Further, a R1.7-billion project to upgrade wastewater treatment works, water treatment works and water distribution networks in the Maluti a Phofung area is about 30% complete and is due to be fully completed by July 2025.
Meanwhile, 14% of the budget for the R36-billion Phase 2 Lesotho Highlands Water Project, which is due to start delivering water to Gauteng in November 2027, has been spent.
In KwaZulu-Natal, the R800-million project to raise of the dam wall at Hazelmere Dam to ensure long term water supply to Ethekwini is 96% complete and is due for completion in the third quarter of 2022, while the R23-billion uMkhomazi water project, which also aims to deliver long term additional water to the region by 2028, is at the prefunding stage, with construction to start in 2025.
The R24-billion Olifants River water resources development project, which was launched on May 9, will be implemented as a public private collaboration with mining companies to fast-track water delivery to communities and mines in the Sekhukhune and Mokgalakwena municipalities in Limpopo by 2028.
Government and the mining companies will each fund approximately 50% of the project, which will be implemented by the transformed Lebalelo Water Users Association. The project is at approval stage with some of the work packages at pre-construction stage and construction is anticipated to begin by late 2022.
In addition, the R1.2-billion Thembisile-Loskop bulk water supply project in Mpumalanga, which is aimed at addressing water supply challenges in the Thembisile Hani Local Municipality and will provide 23 Mℓ of water to communities in the Mpumalanga and Limpopo provinces, is at procurement stage and will be implemented over a three-year period from May 2022 to April 2025.
Phase 1 of the Vaal Gamagara Water Supply Scheme, in the Northern Cape, is 96% complete at a cost of R1.4-billion, with Phase 2 starting later this year at an estimated cost of R10-billion.
“We recently commissioned the Moretele South Pipeline, in the North West, a 60 km pipe which will be operated and maintained by Magalies Water and which will be of benefit to the following villages in the Moretele Local Municipality, namely: Carousel View, Dertig, Bosplaas, Mathibestad and Makapanstad, to name a few,” he said.
“To increase water security in the west coast area of Cederberg in the Western Cape, we have resumed construction work to raise the wall of Clanwilliam Dam at a cost of R3.2-billion.”

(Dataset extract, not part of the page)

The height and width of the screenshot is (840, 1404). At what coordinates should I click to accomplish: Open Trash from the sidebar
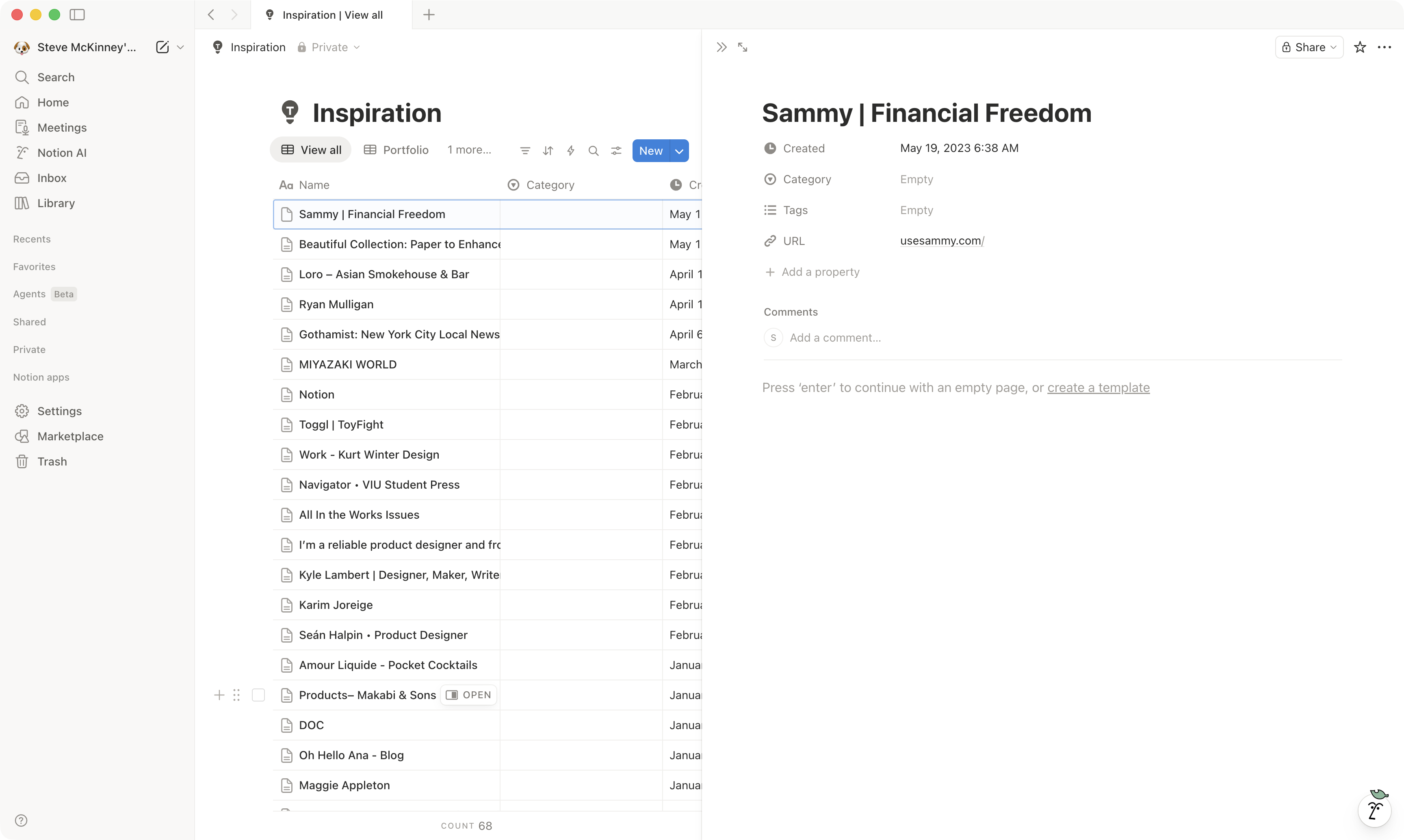pyautogui.click(x=52, y=461)
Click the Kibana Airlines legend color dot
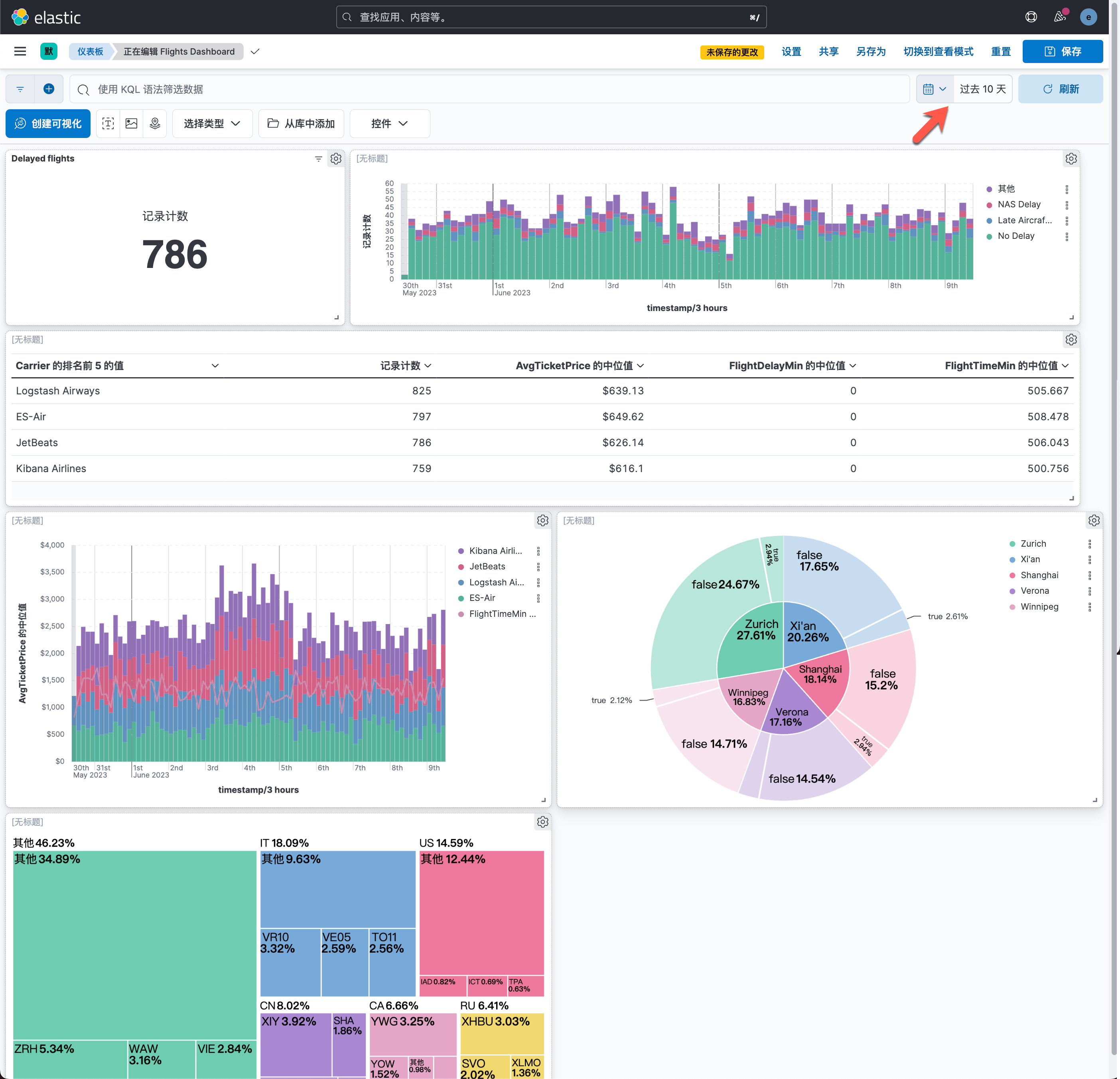Viewport: 1120px width, 1079px height. coord(461,551)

The advance infrastructure is complete and work on the dam wall is starting this month. It is due to be completed in late 2026.
In addition, the department is implementing the R21-million Brandvlei Dam project in the Western Cape, which involves the construction of a feeder canal to provide an additional 33 Mℓ of water for storage in the dam.
Construction progress is at 20% with an anticipated completion date of October 2022.